[begin Source extract]

From the context of a community working to reclaim itself from disrepair, the tragedy’s timing could not have been worse.
Those who live near Wister Station in East Germantown have spent several months trying to correct to the sort of neglect that invites short dumping, drug activity and eroded civic pride.
Along with an array of volunteers, they turned out in force at Wister Station for April’s Philly Spring Cleanup effort which was viewed as “a way for people to take pride in their community.”
Around that time, the city installed a surveillance camera in the hope of catching of those who deemed this neighborhood a dumping ground.
On Saturday, they took over the nearby 5100 block of Rufe St. for a “Bloccupy” effort. They wanted to show the community that the pathway to the train station is watched over by caring neighbors working to see an end to dumping on the site and make it a pedestrian-friendly street.
In short, they want their makeover to leave Rufe as a “a safe and beautiful pathway to our train station.”
Their efforts included attempting to level-off the long ditch that runs along Rufe Street and to adorn the fence that lines the train-track side of the street with artwork.
It was a happy, laid-back get-together.
That feeling wouldn’t last very long.
“A roller coaster of emotions”
Police don’t yet know who she was or how she died. What they know is this: A woman in her 20s or 30s was found wrapped in a bedsheet in a grass-covered lot along the same block of Rufe Street where people gathered for the clean-up event.
A passerby noticed her around dinnertime on Monday. Police said there were no visible signs of deadly trauma and that the body had not been there for an extended period of time before the gruesome discovery.
The story rattled a neighborhood starting to feel good about itself, but the reclamation effort will continue.
“Obviously we’re all a little disconcerted and shaken up, but it only makes me more convinced that we’re doing the right thing,” said Ross Hennesy, who organized the Saturday event. “Rufe Street is a major pedestrian thoroughfare [but] a small percentage of folks in the community see it as the neighborhood dumpster.”
Through the years, bodies from dog-fighting rings have been found in those lots. They’ve hosted neighborhood fights. Assaults. Abandoned and/or torched vehicles.
“But no homicides,” said Hennesy.
Returning to the scene
On Saturday, Weavers Way general manager Glenn Bergman was grilling hot dogs on Rufe Street with donated food from the co-op.
He came back two days later, eager for his two children to see what a collective clean-up effort could accomplish. They were greeted with news of a possible homicide.
“I was so excited to show them what we did,” said Bergman. “But when we got there, there were all these police cars. So, it went from a wonderful community event and then … there was a body found at the same location.”
Describing the crime scene at Rufe and Collom streets, he noted that the reputation of it being an area steeped in drug and illegal-gun activities has lessened.
“Let me say it has gotten better over the last 10 years,” said Bergman, who owns a building on nearby Baynton Street. “We’re hoping that [Eighth District City Councilwoman] Cindy Bass will see that there’s a community spirit to change that area. Make it lighter, brighter, turn it into a park. We will continue to organize.”
Help from City Hall
Bass’ spokesman Joe Corrigan, who attended the April clean-up event with the councilwoman, noted that “it’s an area that has been neglected for many years, but since January, we have been working with the neighbors to get that place cleaned up. … It feels like crews have been out there every other week.”

[end Source extract]
[begin Data listing]

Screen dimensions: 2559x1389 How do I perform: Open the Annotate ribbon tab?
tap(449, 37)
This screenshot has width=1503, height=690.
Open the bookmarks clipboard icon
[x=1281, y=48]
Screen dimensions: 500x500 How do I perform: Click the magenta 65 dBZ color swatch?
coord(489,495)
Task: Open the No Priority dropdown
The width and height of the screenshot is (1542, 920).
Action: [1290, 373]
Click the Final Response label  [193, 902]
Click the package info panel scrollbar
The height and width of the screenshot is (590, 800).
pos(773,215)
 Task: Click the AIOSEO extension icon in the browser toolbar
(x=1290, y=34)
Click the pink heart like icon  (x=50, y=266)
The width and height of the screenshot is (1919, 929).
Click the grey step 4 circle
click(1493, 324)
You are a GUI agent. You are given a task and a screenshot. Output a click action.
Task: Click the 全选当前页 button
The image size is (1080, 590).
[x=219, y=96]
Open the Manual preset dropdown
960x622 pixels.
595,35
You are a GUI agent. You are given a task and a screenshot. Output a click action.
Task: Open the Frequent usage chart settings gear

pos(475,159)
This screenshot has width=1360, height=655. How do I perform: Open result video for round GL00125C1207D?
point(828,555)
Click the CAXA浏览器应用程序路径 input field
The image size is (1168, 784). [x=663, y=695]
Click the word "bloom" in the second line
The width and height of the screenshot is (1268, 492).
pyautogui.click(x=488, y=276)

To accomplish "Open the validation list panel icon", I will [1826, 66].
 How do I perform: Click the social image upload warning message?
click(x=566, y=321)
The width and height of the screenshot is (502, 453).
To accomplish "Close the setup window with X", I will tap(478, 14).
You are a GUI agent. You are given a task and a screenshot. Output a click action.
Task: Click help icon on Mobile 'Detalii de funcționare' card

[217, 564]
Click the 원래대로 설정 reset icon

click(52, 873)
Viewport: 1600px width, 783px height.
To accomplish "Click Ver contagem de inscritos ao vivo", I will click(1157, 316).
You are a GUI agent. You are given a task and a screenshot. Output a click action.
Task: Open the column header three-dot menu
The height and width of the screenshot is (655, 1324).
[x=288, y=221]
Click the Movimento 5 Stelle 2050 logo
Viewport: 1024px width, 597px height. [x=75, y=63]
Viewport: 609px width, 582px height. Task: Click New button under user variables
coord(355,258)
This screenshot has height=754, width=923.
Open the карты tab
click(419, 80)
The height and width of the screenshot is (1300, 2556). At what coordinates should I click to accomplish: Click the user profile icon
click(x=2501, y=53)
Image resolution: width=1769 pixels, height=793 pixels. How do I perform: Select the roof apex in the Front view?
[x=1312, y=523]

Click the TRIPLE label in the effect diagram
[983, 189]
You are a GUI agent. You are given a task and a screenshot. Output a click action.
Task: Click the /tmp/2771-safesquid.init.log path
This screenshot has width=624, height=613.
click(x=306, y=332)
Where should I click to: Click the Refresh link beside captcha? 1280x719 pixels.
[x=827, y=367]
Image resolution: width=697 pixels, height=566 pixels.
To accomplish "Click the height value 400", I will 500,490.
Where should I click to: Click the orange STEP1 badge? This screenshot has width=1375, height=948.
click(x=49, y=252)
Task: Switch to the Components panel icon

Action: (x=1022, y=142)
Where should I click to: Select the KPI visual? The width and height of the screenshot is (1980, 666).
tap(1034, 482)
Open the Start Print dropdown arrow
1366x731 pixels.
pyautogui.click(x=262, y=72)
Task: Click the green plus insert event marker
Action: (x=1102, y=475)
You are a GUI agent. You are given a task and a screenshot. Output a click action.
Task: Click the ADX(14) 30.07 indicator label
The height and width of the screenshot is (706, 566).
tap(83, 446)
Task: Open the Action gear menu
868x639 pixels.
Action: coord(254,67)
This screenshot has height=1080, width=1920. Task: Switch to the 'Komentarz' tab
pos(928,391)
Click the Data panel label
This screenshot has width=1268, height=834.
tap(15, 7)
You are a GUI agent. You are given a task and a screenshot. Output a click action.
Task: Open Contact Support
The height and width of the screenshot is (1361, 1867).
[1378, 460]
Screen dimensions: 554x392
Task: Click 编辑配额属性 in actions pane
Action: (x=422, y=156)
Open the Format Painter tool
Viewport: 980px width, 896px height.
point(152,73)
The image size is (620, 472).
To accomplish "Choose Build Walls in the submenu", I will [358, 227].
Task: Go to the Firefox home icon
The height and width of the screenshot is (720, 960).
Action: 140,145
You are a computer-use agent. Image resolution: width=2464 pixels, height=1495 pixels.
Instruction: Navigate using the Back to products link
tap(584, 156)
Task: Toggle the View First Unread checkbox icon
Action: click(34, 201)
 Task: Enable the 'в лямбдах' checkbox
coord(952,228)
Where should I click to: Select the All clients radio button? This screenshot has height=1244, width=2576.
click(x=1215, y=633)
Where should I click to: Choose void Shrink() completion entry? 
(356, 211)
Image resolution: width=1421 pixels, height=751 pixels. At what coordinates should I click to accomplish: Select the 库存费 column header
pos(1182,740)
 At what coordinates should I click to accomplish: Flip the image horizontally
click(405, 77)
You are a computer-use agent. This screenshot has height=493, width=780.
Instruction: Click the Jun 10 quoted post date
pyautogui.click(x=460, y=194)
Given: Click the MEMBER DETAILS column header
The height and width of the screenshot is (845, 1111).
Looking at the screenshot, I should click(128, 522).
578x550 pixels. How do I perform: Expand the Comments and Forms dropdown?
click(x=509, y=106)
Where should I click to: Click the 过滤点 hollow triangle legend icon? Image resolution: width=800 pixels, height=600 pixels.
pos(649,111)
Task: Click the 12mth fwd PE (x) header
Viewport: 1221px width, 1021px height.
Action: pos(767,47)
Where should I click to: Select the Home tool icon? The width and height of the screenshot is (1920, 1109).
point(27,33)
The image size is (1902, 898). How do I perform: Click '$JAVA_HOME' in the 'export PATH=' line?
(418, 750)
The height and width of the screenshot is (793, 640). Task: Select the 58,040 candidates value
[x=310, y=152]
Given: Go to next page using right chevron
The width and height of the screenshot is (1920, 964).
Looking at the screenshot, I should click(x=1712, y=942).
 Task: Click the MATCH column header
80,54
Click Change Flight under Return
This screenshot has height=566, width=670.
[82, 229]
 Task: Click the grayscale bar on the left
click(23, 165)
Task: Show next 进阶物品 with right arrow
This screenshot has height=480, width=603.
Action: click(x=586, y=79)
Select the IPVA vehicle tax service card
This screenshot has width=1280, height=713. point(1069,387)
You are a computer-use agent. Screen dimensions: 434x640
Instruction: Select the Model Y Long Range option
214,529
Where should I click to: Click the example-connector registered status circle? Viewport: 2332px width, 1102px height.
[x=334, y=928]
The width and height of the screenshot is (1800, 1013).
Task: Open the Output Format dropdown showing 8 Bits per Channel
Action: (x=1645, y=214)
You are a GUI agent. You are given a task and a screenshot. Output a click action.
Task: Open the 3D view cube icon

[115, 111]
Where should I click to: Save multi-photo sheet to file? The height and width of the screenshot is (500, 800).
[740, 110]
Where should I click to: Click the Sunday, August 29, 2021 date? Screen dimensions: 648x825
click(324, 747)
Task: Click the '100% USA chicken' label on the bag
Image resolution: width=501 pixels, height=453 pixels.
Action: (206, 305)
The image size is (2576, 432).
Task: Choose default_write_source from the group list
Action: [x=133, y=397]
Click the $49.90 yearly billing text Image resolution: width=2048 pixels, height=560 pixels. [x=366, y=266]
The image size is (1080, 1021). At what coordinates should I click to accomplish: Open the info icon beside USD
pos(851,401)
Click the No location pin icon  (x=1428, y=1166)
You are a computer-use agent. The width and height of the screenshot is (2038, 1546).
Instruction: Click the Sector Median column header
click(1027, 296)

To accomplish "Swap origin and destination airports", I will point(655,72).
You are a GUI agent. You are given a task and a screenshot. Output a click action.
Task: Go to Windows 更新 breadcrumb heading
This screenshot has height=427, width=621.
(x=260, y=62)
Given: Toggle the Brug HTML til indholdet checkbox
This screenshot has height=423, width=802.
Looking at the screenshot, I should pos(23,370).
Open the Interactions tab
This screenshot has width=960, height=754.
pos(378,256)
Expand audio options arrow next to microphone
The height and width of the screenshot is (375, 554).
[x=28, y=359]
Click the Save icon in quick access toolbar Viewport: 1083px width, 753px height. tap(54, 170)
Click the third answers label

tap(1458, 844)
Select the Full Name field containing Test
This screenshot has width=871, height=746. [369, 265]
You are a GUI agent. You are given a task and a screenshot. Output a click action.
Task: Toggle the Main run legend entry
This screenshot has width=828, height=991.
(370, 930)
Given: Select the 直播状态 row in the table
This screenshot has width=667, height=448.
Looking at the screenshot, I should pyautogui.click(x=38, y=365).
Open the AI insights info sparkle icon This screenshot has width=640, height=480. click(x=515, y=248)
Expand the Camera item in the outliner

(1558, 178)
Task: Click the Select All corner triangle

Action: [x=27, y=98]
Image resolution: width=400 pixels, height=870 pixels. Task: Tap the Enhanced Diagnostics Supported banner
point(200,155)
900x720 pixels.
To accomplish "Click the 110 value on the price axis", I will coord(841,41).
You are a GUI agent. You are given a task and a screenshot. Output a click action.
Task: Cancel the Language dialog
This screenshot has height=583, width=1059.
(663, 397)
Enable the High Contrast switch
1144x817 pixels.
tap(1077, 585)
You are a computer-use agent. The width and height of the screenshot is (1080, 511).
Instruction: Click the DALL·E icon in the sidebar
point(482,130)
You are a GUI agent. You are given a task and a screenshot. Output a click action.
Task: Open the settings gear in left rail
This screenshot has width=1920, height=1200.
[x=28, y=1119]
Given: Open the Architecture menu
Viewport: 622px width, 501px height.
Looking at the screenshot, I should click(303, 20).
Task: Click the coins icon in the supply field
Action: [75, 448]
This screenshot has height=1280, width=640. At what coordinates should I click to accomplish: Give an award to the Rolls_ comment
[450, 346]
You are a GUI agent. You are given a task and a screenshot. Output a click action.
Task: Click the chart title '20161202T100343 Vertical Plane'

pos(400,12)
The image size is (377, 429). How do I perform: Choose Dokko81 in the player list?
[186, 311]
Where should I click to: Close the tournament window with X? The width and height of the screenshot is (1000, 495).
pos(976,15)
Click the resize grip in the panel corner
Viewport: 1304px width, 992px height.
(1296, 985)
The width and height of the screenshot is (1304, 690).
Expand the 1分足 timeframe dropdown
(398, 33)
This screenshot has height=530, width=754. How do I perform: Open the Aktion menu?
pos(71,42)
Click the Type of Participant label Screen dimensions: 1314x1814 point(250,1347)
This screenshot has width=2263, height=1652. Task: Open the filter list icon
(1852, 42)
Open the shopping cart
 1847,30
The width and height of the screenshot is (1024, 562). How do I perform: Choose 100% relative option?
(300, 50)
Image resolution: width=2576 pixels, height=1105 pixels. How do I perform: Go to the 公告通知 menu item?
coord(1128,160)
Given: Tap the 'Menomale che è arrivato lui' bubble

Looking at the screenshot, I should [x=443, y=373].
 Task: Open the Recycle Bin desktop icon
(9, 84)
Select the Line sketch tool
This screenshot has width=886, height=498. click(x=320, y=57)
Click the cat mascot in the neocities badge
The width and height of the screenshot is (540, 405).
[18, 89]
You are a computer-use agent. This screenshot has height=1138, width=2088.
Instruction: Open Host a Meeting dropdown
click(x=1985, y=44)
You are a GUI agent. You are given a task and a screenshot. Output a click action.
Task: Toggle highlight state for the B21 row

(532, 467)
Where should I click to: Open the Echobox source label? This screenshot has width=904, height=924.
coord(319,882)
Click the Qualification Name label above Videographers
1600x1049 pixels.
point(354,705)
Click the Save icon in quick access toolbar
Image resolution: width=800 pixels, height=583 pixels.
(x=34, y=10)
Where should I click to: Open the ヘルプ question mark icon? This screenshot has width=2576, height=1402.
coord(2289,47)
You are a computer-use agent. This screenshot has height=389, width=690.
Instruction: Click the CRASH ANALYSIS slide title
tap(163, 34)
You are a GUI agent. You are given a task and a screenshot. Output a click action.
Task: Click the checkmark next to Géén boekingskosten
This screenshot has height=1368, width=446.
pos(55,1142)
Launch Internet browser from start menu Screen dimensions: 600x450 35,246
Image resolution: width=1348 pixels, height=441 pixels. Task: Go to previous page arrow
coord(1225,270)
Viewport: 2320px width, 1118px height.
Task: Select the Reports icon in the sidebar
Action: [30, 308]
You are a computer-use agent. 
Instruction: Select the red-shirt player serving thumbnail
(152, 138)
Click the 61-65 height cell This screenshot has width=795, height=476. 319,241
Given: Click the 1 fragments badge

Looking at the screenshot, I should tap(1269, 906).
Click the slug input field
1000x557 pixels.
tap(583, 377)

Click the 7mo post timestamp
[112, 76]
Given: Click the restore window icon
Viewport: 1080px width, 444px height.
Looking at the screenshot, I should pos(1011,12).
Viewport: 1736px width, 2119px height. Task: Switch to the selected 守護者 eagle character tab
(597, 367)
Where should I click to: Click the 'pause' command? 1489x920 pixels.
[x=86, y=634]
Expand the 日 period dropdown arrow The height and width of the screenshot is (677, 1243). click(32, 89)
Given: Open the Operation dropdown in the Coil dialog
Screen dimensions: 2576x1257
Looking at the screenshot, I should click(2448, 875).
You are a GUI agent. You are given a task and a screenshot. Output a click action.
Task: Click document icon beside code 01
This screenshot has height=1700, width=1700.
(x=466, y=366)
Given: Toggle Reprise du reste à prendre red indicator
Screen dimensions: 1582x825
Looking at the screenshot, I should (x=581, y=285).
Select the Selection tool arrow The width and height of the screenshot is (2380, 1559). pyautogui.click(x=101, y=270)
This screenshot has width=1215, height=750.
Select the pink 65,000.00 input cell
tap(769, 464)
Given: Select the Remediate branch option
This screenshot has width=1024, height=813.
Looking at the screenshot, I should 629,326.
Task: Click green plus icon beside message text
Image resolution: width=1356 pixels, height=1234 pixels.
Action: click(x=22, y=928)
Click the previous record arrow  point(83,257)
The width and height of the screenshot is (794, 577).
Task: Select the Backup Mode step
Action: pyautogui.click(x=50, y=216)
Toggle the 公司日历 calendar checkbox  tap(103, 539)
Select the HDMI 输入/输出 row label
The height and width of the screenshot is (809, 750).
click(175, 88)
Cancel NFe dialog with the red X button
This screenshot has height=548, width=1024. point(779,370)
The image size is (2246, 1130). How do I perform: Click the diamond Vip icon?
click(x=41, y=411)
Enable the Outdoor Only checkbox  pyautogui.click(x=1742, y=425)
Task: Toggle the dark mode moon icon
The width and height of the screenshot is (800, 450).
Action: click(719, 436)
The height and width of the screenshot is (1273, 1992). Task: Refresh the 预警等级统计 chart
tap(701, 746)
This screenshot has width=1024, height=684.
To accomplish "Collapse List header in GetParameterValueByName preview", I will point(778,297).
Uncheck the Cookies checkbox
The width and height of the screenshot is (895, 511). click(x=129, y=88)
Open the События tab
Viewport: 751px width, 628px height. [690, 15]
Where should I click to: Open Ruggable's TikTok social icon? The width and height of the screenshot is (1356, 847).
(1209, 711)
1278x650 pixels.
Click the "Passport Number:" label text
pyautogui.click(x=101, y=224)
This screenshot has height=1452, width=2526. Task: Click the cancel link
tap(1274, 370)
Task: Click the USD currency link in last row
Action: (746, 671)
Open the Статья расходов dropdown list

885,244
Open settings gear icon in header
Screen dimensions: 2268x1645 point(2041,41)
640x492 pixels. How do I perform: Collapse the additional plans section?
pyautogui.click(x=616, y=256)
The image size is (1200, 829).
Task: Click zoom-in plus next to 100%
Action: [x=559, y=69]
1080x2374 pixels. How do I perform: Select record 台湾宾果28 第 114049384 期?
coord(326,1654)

[end Data listing]

### Work to do
1. In the Rufe Street article, who organized the Saturday event?
2. For each statement, say whether it agrees with the Rufe Street article: (a) A passerby noticed the woman around dinnertime on Monday. (b) Police reported visible signs of deadly trauma. (c) Glenn Bergman owns a building on Baynton Street.
3. Duplicate the Rufe Street article word for word, from "Returning to the" to "activities has lessened.".

### Solution set
1. Ross Hennesy organized the Saturday event.

2.
(a) Yes: "A passerby noticed her around dinnertime on Monday."
(b) No: "Police said there were no visible signs of deadly trauma"
(c) Yes: "who owns a building on nearby Baynton Street"

3.
Returning to the scene
On Saturday, Weavers Way general manager Glenn Bergman was grilling hot dogs on Rufe Street with donated food from the co-op.
He came back two days later, eager for his two children to see what a collective clean-up effort could accomplish. They were greeted with news of a possible homicide.
“I was so excited to show them what we did,” said Bergman. “But when we got there, there were all these police cars. So, it went from a wonderful community event and then … there was a body found at the same location.”
Describing the crime scene at Rufe and Collom streets, he noted that the reputation of it being an area steeped in drug and illegal-gun activities has lessened.